USD/JPY prints mild losses around 132.60 heading into Thursday’s European session. In doing so, the Yen pair struggles to respect the upbeat US Dollar and Treasury bond yields amid mixed concerns about the Bank of Japan’s (BoJ) next move. Also weighing on the major currency pair are the talks of Japanese credit rating and the Federal Reserve (Fed) officials’ cautious optimism. It should be noted, however, that the geopolitical fears surrounding Russia, North Korea and China weigh on the market’s sentiment and allow the Yen to cheer its traditional haven status after rising heavily the previous day.
BoJ policymakers, including the outgoing Governor Haruhiko Kuroda, advocate for an easy money policy but the latest wage accord and Prime Minister Fumio Kishida’s readiness for higher wages can challenge the ultra-loose policies. Recently, global rating agency Fitch Ratings affirmed Japan’s sovereign credit rating at ‘A’ while maintaining a ‘stable’ outlook. “Base case remains that BoJ will maintain its loose monetary policy over the medium term,” said Fitch.

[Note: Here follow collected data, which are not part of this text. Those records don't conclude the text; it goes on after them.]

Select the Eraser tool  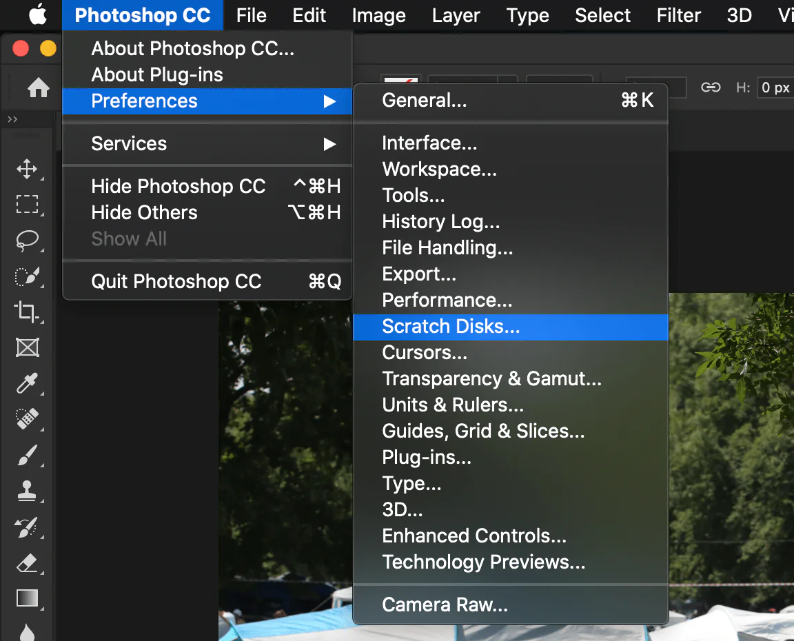pyautogui.click(x=27, y=563)

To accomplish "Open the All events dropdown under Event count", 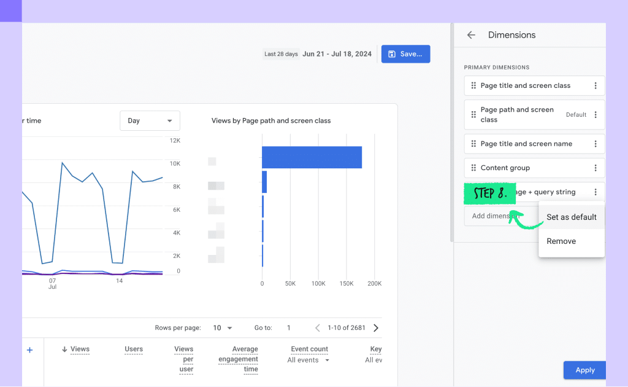I will (x=308, y=360).
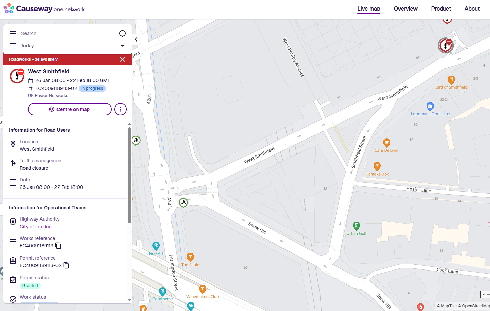This screenshot has width=490, height=311.
Task: Copy the works reference number
Action: coord(58,246)
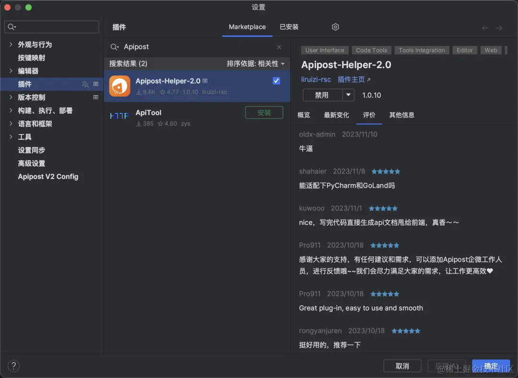Viewport: 518px width, 378px height.
Task: Open the 禁用 button dropdown arrow
Action: point(348,95)
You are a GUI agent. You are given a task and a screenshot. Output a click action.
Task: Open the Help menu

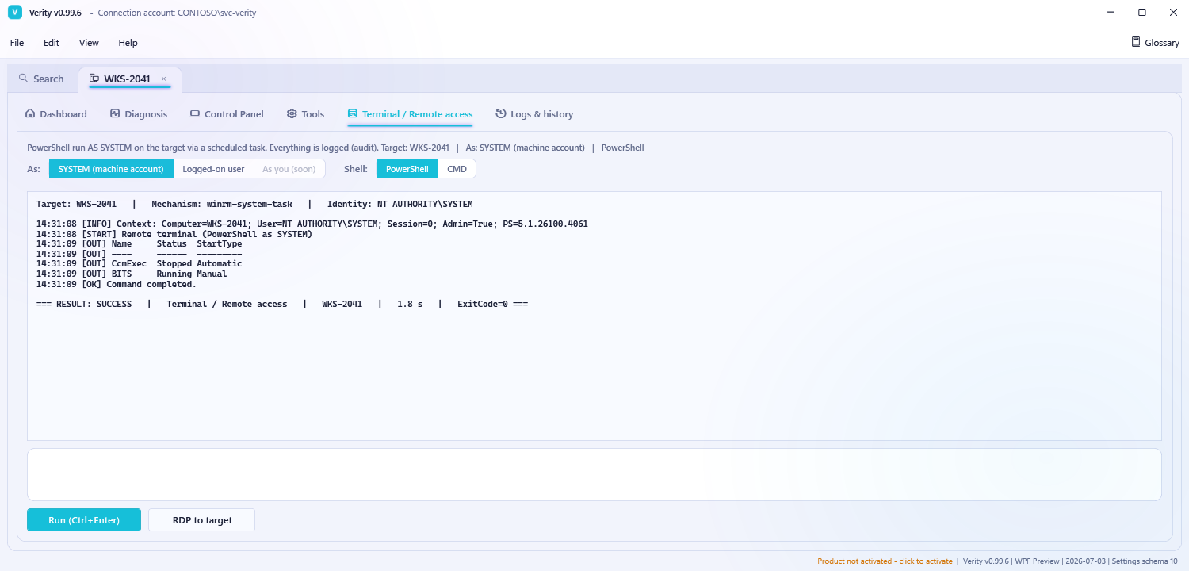click(128, 43)
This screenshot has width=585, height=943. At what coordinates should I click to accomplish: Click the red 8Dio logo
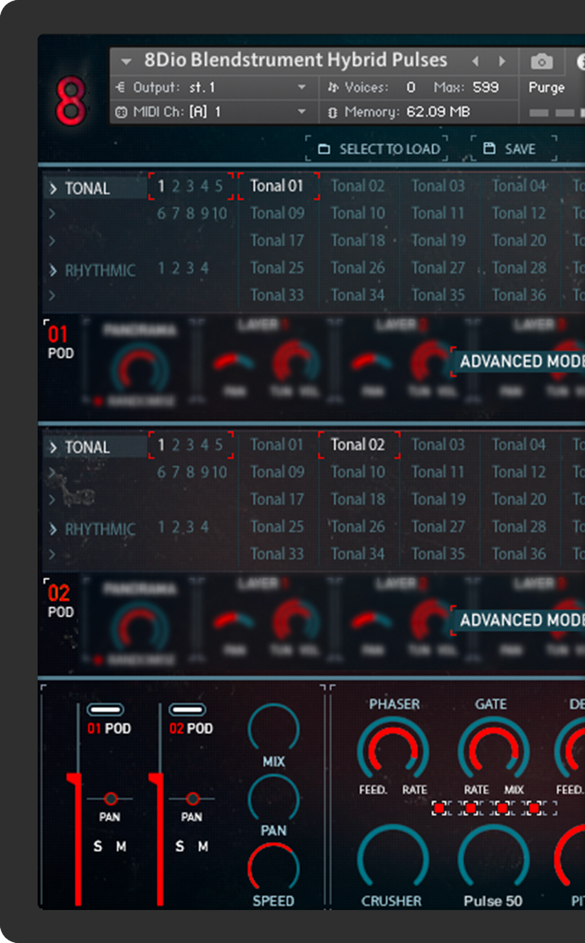tap(71, 101)
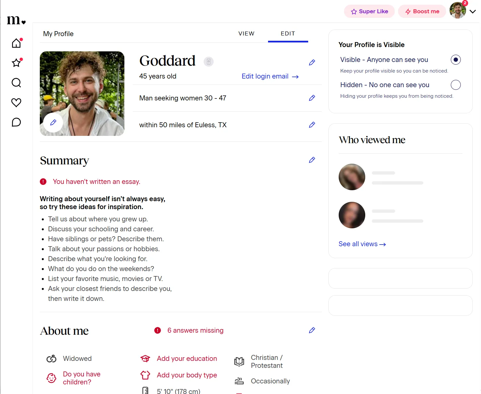Select Visible - Anyone can see you
This screenshot has height=394, width=481.
[456, 60]
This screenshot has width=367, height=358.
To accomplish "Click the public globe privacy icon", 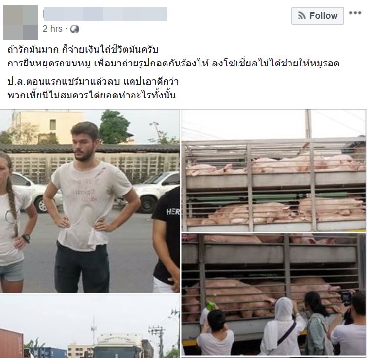I will 75,29.
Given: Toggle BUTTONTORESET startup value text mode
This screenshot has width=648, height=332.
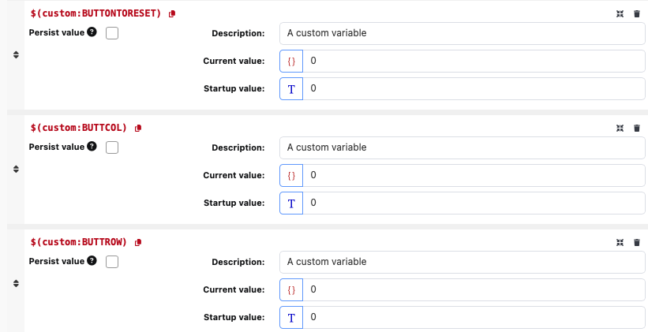Looking at the screenshot, I should pos(291,89).
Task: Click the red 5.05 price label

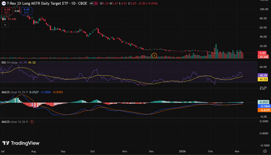Action: point(264,53)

Elsewhere, Fed Chair Jerome Powell’s teasing of one more rate hike joined Fed Vice Chair for Supervision Michael Barr’s emphasis on data dependency to test the market’s previous optimism. On the same line could be Fed Chair Powell’s push for alteration in deposit insurance. As a result, the Fed hawks do flex their muscles but wait for more clues and amplify the market’s anxiety ahead of Friday’s key inflation gauge from the US, namely the Core Personal Consumption Expenditure (PCE) Price Index.
It should be observed that China Premier Li Qiang’s dislike for trade protectionism and decoupling, which indirectly targets the US, joined the North Korean and Russian tactics over nuclear power to sour the sentiment.
On a different page, the majority of the central bankers defend their previous bias about inflation and hence propel yields amid economic fears. Furthermore, International Monetary Fund’s (IMF) Managing Director Kristalina Georgieva said on Thursday, “Urgently need faster, more efficient mechanisms for providing debt support to vulnerable countries.” Her comments renew banking fears which eased previously.
Amid these plays, the S&P 500 Futures struggled around a one-week high marked the previous day, while ignoring Wall Street’s upbeat performance, whereas the US 10-year and two-year Treasury bond yields grind higher after teasing the bond buyers the previous day.
Moving forward, the US fourth quarter (Q4) Core Personal Consumption Expenditure (PCE) and final prints of the Q4 Gross Domestic Product (GDP) can entertain Yen pair traders. However, major attention should be given to Friday’s Tokyo inflation data and the Fed’s preferred inflation gauge, namely the US Core PCE Price Index.
Failure to provide a daily close beyond 50-DMA, around 132.90 by the press time, directs USD/JPY bears towards a 10-week-old ascending support line, close to 130.80 at the latest.